Ver nacer sangre fuera del cuerpo humano ya no pertenece solo a la ciencia ficción. En un laboratorio de la Universidad de Cambridge, en el Reino Unido, científicos observaron cómo un modelo de embrión creado a partir de células madre humanas comenzó a producir células sanguíneas apenas en dos semanas.
El modelo, que llaman hematoide, logró imitar procesos clave del desarrollo temprano, al mostrar el surgimiento espontáneo de sangre en placas de laboratorio.
“Fue un momento emocionante cuando apareció el color rojo de la sangre en el cultivo, visible a simple vista”, relató Jitesh Neupane, primer autor del estudio según la Universidad de Cambridge.
La investigación se publicó en la revista de acceso abierto Cell Reports y fue coordinada por el profesor Azim Surani, del equipo del Instituto Gurdon, con colaboración de Geraldine Jowett.

El desarrollo ya fue patentado por Cambridge Enterprise para acompañar su implementación futura en el campo de la biomedicina. Los resultados podrían tener estas siete potenciales aplicaciones:
- Ayudarían a comprender el origen de enfermedades hematológicas.
- Modelar y estudiar en laboratorio trastornos como la leucemia y otras alteraciones de la sangre, sin recurrir a experimentación directa en humanos.
- Probar nuevos medicamentos y compuestos sobre células sanguíneas creadas en laboratorio.
- Desarrollar terapias regenerativas y personalizadas, ya que las células madre pueden obtenerse del propio paciente.
- Investigar el desarrollo del sistema inmune humano, especialmente la generación de linfocitos T y otras células defensivas.
- Facilitaría el diagnóstico y tratamiento de distintas patologías hereditarias.
- Mejoraría las pruebas de compatibilidad sanguínea para trasplantes y transfusiones.
Generar sangre desde el origen

El reto de los científicos fue descubrir cómo se forman las células sanguíneas en las primeras etapas de la vida humana, algo que resultaba imposible de observar directamente en embriones humanos.
El equipo buscó recrear la “segunda ola” de generación de células madre hematopoyéticas, que son capaces de convertirse en cualquier célula de la sangre, como glóbulos rojos y células inmunitarias.
Para eso, los investigadores diseñaron un entorno para que las células madre se transformen en sangre sin añadir proteínas externas ni modificar genes.
Así consiguieron un modelo que replica el desarrollo natural del cuerpo humano en los primeros días tras la concepción.
Un laboratorio que simula la vida

El proceso partió de células madre pluripotentes humanas, que tienen la capacidad de formar cualquier tejido u órgano.
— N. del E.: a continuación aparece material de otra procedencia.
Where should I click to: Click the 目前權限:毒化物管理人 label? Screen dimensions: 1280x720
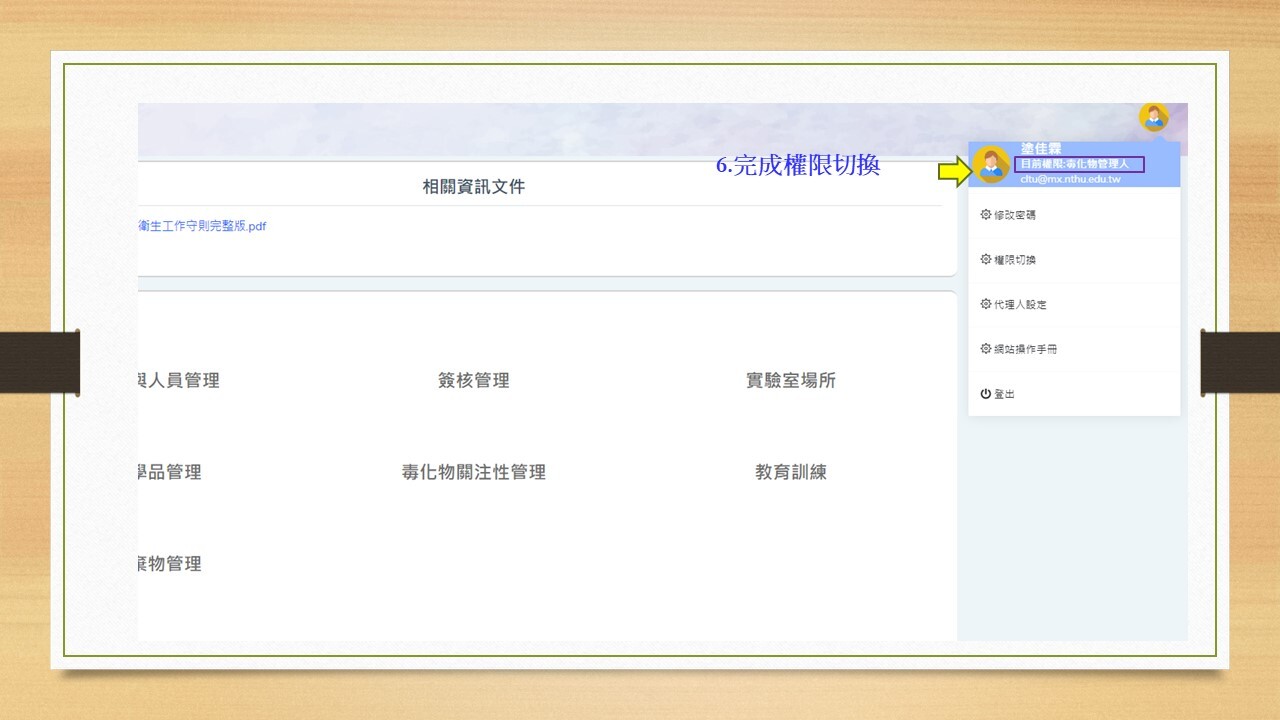pos(1078,163)
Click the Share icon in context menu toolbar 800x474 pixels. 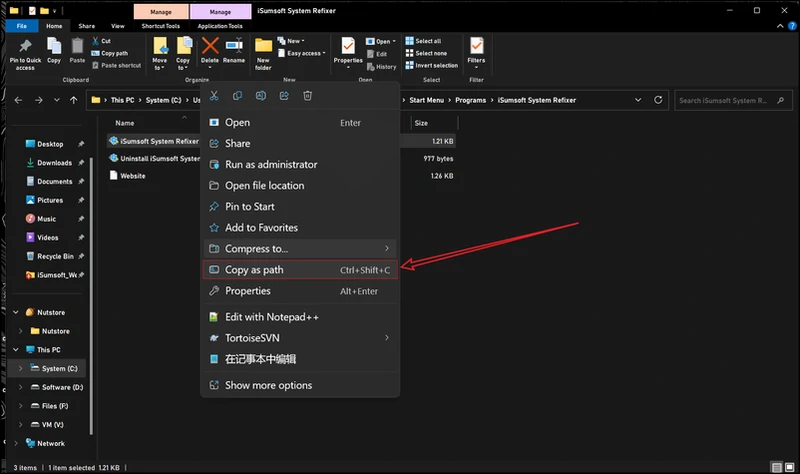[x=284, y=95]

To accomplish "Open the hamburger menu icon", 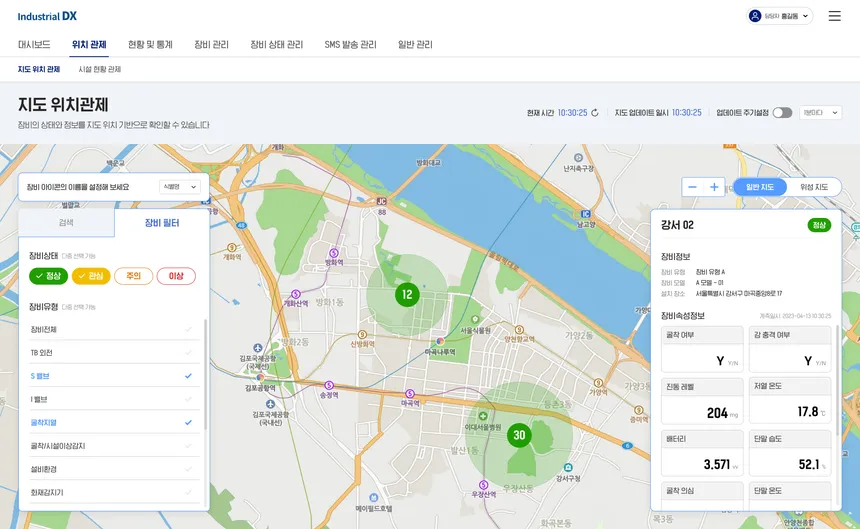I will 834,16.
Por medio de un cultivo especial, esas células formaron “hematoides”.
Son agrupaciones celulares en las que en solo en dos días emergieron las tres capas germinales, que es la base de todos los sistemas del cuerpo.
Para el día ocho, algunas agrupaciones presentaron células cardíacas capaces de latir. En el día trece apareció color rojo en los hematoides, una señal clara de que se estaban produciendo células sanguíneas. Fueron visibles tanto al microscopio como a simple vista.
Los análisis demostraron que esas células corresponden a células madre hematopoyéticas, capaces de transformarse en glóbulos rojos, glóbulos blancos y linfocitos T.
“Nuestro nuevo modelo imita el desarrollo de sangre fetal humana en el laboratorio”, expresó el doctor Neupane a través de un comunicado.

Los hematoides también generaron simultáneamente células del corazón y de la sangre, un fenómeno difícil de observar fuera del cuerpo humano.
Una diferencia clave de esta técnica frente a métodos anteriores es que las células se organizan solas, sin necesidad de agregar factores artificiales. El entorno de cultivo guiaba a las células hacia las etapas normales del desarrollo.
Los hematoides llegan a una etapa comparable a la semana 4 o 5 de un embrión humano.
Las pruebas comprobatorias mostraron que las células generadas en estos modelos funcionan igual que las células sanguíneas naturales y pueden originar defensas inmunes.
“Los hematoides capturan la segunda ola de desarrollo sanguíneo que puede convertirse en células inmunes especializadas”, declaró Jowett.
Implicancias y próximos pasos

Para los investigadores, los resultados abren la puerta para investigar enfermedades de la sangre y evaluar medicamentos en laboratorio sin riesgos para personas reales.
El método también podría servir para simular desde el principio trastornos como la leucemia y comparar posibles tratamientos.
Aunque aún existen límites: los hematoides no contienen placenta ni saco vitelino y por eso no pueden convertirse en embriones completos.

Solo reproducen las primeras semanas del embarazo antes de la implantación en el útero materno. “Este modelo está en etapas tempranas, pero su potencial de investigación es enorme”, dijo Surani.
El desarrollo cuenta con aval de un comité de ética de investigación. El uso clínico solo se evaluará a medida que se sumen más pruebas.